BOOK 199: WE HAVE ALWAYS LIVED IN THE CASTLE: SHIRLEY JACKSON
BOOK 199: WE HAVE ALWAYS LIVED IN THE CASTLE: SHIRLEY JACKSON
We Have Always Lived in the Castle was Jackson's final work, and was published with a dedication to Pascal Covici, the publisher, three years before the author's death in 1965. The novel is written in the voice of eighteen-year-old Mary Katherine "Merricat" Blackwood, who lives with her sister and uncle on an estate in Vermont. Six years before the events of the novel, the Blackwood family experienced a tragedy that left the three survivors isolated from the rest of their small village.
THEMES: The theme of persecution of people who exhibit "otherness" or become outsiders in small-town New England, by small-minded villagers, is at the forefront of We Have Always Lived in the Castle and is a repeated theme in Jackson's work. In her novels The Haunting of Hill House and, to a lesser extent, The Sundial, this theme is also central to the psychology of the story. In all these works, the main characters live in a house that stands alone on many acres, and is entirely separate physically, socially, as well as ideologically, from the main inhabitants of the town. In his 2006 introduction of the Penguin Classics edition, Jonathan Lethem stated that the recurring town is "pretty well recognizable as North Bennington, Vermont", where Jackson and her husband, Bennington professor Stanley Edgar Hyman, encountered strong "reflexive anti-Semitism and anti-intellectualism".

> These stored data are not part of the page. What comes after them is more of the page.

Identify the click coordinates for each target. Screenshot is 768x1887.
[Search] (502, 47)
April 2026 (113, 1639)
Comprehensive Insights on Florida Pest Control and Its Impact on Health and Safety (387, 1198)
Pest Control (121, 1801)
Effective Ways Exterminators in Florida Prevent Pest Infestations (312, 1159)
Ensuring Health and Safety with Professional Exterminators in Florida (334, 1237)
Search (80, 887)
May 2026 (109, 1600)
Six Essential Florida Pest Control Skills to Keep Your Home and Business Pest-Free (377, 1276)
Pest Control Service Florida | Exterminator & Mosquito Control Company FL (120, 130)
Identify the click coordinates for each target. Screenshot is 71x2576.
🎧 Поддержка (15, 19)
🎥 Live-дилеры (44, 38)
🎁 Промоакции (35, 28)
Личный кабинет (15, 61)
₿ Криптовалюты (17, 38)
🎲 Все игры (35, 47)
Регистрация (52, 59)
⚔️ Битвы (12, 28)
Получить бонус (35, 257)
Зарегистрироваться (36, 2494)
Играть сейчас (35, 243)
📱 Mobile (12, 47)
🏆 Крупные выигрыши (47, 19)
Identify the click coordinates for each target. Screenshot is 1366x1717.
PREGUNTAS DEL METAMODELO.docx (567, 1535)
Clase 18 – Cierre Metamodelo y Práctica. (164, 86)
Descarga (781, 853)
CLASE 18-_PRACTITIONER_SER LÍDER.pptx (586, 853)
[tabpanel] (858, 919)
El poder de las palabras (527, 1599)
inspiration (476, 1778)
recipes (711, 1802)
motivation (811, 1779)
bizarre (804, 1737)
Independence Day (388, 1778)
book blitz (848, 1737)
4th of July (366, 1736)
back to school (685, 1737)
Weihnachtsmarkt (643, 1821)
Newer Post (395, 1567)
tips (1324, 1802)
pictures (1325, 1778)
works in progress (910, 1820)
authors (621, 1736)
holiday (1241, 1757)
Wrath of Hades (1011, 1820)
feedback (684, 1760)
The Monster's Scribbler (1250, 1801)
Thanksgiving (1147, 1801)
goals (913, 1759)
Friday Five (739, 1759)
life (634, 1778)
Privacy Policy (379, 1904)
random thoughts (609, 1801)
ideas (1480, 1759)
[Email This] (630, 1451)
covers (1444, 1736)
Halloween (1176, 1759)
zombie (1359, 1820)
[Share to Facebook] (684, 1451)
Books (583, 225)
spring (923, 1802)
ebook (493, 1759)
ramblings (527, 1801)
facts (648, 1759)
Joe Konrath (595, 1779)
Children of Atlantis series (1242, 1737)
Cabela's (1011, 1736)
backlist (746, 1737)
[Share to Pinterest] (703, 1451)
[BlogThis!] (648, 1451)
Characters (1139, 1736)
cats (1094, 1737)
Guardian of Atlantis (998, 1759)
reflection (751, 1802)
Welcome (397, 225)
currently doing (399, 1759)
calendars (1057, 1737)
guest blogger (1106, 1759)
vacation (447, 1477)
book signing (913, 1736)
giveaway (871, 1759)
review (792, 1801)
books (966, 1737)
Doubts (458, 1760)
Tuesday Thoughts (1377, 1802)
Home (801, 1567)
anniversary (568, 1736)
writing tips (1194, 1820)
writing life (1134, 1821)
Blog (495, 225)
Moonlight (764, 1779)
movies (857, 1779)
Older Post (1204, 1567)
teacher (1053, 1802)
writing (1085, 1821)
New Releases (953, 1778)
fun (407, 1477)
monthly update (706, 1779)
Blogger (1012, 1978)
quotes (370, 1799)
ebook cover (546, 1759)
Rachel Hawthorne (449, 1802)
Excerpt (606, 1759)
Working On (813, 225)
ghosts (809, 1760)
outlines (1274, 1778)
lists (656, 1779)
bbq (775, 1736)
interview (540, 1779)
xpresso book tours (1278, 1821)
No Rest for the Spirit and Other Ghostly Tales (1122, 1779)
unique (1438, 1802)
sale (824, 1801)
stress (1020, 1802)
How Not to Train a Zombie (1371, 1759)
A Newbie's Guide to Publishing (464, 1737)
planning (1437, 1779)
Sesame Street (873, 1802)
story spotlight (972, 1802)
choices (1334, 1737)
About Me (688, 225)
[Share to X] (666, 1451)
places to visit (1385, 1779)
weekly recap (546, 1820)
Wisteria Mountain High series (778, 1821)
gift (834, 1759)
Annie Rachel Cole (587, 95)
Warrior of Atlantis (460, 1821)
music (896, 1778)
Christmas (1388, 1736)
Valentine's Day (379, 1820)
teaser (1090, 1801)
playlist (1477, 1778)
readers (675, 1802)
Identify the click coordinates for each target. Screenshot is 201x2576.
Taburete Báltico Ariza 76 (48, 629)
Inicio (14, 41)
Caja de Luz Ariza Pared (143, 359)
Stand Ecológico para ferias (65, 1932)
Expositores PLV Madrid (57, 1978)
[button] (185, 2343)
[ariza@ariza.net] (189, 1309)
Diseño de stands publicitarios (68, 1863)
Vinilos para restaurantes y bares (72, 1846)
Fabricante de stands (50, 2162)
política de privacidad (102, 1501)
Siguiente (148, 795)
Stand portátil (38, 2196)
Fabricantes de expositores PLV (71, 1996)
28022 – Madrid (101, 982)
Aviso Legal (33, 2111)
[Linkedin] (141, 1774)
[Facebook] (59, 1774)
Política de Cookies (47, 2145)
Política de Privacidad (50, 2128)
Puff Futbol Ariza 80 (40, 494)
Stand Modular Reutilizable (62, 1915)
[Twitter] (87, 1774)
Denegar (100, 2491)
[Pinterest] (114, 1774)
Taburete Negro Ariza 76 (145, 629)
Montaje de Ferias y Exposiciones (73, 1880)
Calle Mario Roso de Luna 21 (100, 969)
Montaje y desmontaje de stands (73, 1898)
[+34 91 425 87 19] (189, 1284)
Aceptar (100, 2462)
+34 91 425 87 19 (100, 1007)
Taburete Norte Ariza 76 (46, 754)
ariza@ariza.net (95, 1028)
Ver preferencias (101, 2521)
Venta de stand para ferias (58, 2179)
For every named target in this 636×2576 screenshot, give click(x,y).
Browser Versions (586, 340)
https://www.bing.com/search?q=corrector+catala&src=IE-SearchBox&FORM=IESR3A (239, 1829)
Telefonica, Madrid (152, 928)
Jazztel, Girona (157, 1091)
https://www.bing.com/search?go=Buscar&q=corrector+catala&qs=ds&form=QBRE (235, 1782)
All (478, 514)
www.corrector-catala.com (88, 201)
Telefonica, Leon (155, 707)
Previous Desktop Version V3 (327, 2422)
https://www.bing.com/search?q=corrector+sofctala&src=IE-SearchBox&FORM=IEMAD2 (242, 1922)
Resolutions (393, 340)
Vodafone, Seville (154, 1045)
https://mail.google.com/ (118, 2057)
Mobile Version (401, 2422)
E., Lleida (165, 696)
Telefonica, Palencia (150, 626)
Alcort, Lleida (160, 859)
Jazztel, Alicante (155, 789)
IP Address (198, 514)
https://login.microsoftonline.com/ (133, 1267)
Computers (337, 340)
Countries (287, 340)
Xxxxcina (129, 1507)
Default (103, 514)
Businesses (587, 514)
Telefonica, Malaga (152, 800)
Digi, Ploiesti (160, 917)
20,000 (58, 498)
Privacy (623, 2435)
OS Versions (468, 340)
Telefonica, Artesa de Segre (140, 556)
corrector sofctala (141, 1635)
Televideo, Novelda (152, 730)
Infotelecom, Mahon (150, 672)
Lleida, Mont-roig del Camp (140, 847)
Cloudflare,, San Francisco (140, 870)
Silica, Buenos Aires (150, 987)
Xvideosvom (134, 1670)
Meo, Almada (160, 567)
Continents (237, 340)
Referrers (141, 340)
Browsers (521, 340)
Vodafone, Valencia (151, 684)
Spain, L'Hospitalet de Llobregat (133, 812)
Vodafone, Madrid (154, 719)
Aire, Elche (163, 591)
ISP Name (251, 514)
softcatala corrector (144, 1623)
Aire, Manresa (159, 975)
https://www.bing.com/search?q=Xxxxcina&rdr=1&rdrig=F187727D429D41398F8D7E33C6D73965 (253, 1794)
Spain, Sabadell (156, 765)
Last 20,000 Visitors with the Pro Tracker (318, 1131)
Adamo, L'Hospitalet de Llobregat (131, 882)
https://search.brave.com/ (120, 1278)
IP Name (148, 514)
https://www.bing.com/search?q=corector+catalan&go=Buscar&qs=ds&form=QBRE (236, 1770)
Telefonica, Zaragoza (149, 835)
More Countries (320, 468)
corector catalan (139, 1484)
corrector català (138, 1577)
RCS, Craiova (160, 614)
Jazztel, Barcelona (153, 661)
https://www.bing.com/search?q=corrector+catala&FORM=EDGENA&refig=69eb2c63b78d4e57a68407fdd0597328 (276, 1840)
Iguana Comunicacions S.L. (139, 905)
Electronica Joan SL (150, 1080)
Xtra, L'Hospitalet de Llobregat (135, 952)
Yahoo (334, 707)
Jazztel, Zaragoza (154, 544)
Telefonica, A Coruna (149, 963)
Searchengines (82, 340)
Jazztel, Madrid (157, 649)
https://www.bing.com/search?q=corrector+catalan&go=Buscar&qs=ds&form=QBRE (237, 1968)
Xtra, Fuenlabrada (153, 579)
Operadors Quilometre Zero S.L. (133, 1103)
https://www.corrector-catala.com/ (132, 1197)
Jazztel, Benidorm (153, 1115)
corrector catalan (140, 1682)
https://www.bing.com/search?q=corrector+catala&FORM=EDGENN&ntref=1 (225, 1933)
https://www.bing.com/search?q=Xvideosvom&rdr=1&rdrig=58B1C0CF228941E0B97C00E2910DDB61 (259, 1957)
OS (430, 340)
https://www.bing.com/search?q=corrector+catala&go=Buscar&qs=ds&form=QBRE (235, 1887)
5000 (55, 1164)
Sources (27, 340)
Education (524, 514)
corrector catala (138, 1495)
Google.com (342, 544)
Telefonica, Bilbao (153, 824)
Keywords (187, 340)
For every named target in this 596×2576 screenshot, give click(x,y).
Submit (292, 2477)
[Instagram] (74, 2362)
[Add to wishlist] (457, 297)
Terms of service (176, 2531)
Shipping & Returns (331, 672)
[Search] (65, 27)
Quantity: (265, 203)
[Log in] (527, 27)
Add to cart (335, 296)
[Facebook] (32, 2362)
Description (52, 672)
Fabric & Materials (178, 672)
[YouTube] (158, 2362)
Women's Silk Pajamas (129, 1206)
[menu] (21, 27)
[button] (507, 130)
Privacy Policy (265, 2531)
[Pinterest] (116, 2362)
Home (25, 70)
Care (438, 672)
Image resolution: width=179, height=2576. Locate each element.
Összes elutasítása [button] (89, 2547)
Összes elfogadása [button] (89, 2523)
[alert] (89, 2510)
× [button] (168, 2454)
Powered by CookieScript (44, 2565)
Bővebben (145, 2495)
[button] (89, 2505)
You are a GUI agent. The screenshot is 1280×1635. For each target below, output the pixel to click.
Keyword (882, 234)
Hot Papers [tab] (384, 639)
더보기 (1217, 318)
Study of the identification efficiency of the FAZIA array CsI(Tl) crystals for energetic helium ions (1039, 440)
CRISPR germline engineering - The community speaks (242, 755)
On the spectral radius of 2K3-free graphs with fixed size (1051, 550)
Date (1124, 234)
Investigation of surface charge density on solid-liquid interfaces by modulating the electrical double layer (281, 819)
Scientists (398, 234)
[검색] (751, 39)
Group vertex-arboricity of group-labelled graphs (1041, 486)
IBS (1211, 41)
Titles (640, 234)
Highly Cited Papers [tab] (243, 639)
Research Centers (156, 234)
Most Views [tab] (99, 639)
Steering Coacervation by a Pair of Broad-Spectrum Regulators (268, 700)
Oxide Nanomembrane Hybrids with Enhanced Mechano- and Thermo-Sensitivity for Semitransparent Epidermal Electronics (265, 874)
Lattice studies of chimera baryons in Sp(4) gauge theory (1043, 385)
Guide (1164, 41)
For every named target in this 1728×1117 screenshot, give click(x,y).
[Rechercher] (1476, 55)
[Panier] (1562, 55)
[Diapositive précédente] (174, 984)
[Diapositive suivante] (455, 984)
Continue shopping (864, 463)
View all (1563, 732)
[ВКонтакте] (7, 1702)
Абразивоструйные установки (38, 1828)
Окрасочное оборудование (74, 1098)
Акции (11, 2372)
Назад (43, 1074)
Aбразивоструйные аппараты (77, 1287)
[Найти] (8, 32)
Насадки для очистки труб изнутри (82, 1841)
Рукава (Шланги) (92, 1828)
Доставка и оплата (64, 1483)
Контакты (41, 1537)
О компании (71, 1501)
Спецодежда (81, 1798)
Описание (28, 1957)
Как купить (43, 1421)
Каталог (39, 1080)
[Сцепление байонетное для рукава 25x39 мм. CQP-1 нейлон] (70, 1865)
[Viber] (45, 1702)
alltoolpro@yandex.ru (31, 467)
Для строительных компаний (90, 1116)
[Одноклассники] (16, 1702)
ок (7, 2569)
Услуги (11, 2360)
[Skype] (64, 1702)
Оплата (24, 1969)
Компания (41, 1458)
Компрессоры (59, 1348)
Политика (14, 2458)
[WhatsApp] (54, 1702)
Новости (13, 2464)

All of Jackson's work creates an atmosphere of strangeness and contact with what Lethem calls "a vast intimacy with everyday evil..." and how that intimacy affects "a village, a family, a self". Only in We Have Always Lived in the Castle, though, is there also a deep exploration of love and devotion despite the pervasive unease and perversity of character that runs through the story. Constance's complete absence of judgement of her sister and her crime is treated as absolutely normal and unremarkable, and it is clear throughout the story that Merricat loves and cares deeply for her sister, despite her otherwise apparently sociopathic tendencies.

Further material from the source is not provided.